Taxes

Taxes when working in Japan

How much do you know about Japan's taxes?

Taxes & Filing
税金・確定申告

Company employees usually don't file themselves — payroll withholding + year-end adjustment cover it. Filing is mainly for side income, medical deductions, home purchase, or freelance work.

  • Income tax: withheld monthly by employer, reconciled at year-end
  • Resident tax: based on prior-year income, deducted monthly from salary starting June
  • Final filing: Feb 16 – Mar 15, can use e-Tax online
  • Medical deduction: annual medical costs over ¥100k can be deducted (keep receipts)
  • Furusato Nozei: donate to municipalities for tax credit + local specialty gifts
💡 With a My Number Card, you can file via e-Tax from home — no queueing at the tax office.
Worldwide Income Tax
全球纳税・海外收入

Japan classifies tax residents by the 5-out-of-10-years rule.
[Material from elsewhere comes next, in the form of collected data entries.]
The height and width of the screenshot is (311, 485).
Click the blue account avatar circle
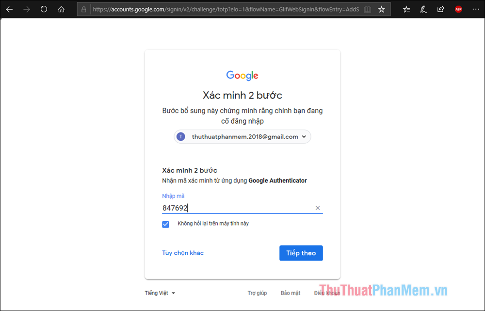click(x=180, y=136)
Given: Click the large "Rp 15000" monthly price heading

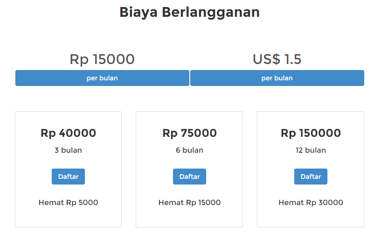Looking at the screenshot, I should [x=102, y=59].
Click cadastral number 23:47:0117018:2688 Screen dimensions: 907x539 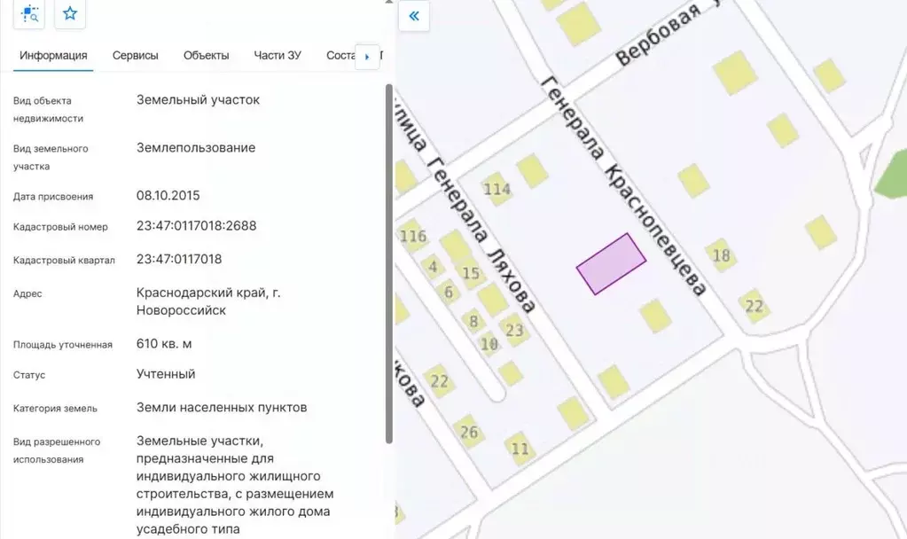coord(196,225)
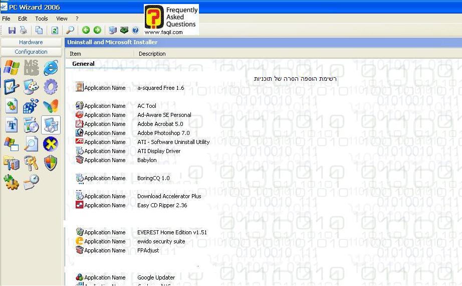The image size is (462, 286).
Task: Click the Print toolbar icon
Action: point(23,31)
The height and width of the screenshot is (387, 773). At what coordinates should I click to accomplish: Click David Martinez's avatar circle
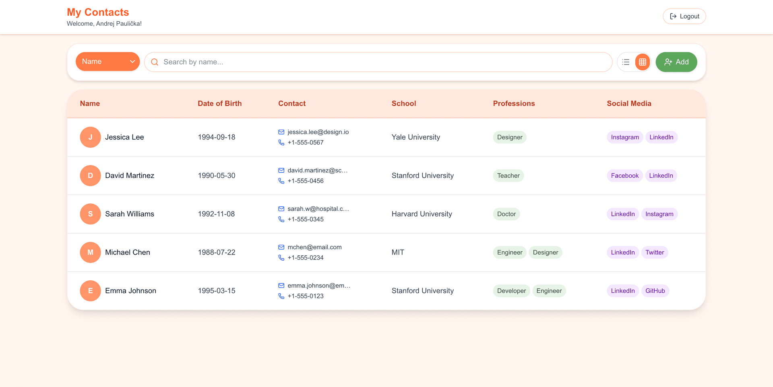tap(90, 176)
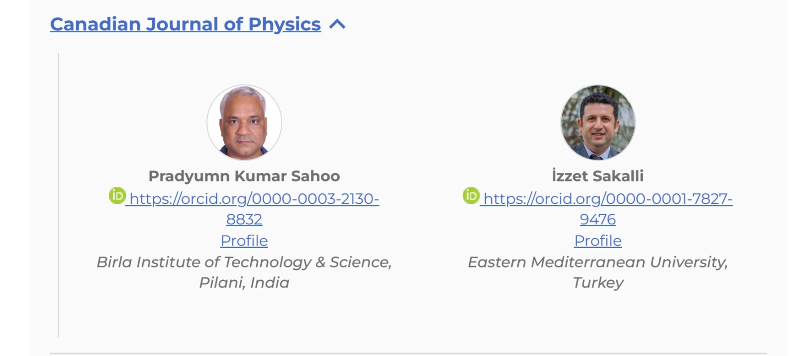Screen dimensions: 796x356
Task: Open ORCID link ending 0000-0001-7827-
Action: (x=607, y=199)
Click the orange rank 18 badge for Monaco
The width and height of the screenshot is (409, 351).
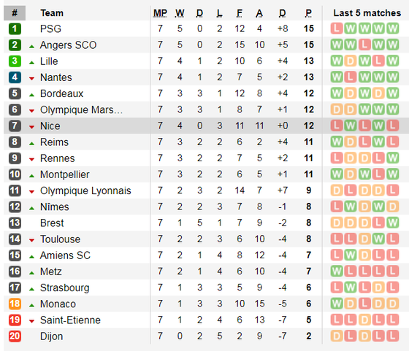click(15, 304)
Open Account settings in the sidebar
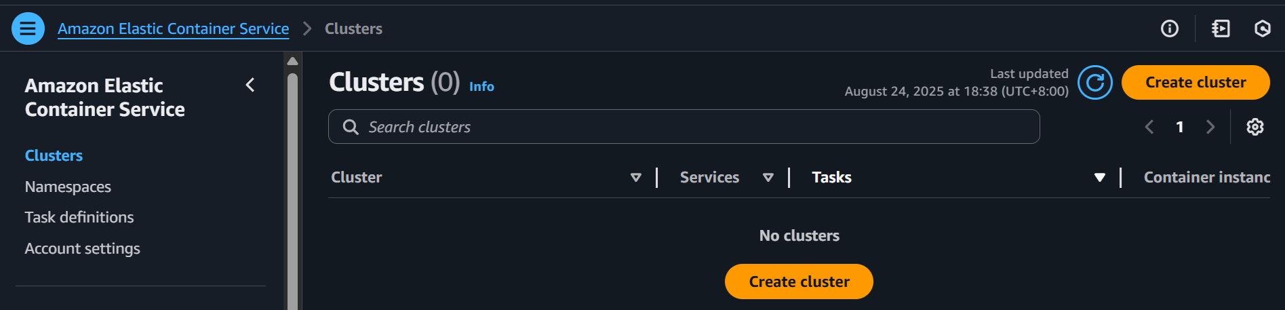This screenshot has width=1285, height=310. click(x=82, y=248)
If you've lived here more than 5 years in the past 10, you become a 'permanent resident' for tax purposes (separate from visa status) and must report worldwide income.

  • Status is decided by physical residency time — visa type doesn't matter
  • Non-permanent resident (≤5 yrs): taxed on Japan-source income + foreign income remitted to Japan
  • Permanent resident for tax (>5 yrs): all worldwide income reportable
  • Foreign taxes already paid can be offset via Foreign Tax Credit — no double taxation
💡 If you're approaching the 5-year mark with significant foreign assets or income, talk to an accountant ahead of time — it's the most commonly missed 'tax bracket jump'.
Exit Tax (Departure Tax)
国外転出時課税・离日税

Tax residents who've lived in Japan 5+ years (same threshold as tax-status permanent resident) and hold ¥100M+ in eligible securities owe tax on unrealized capital gains when leaving — assets are treated as if sold. Started July 2015.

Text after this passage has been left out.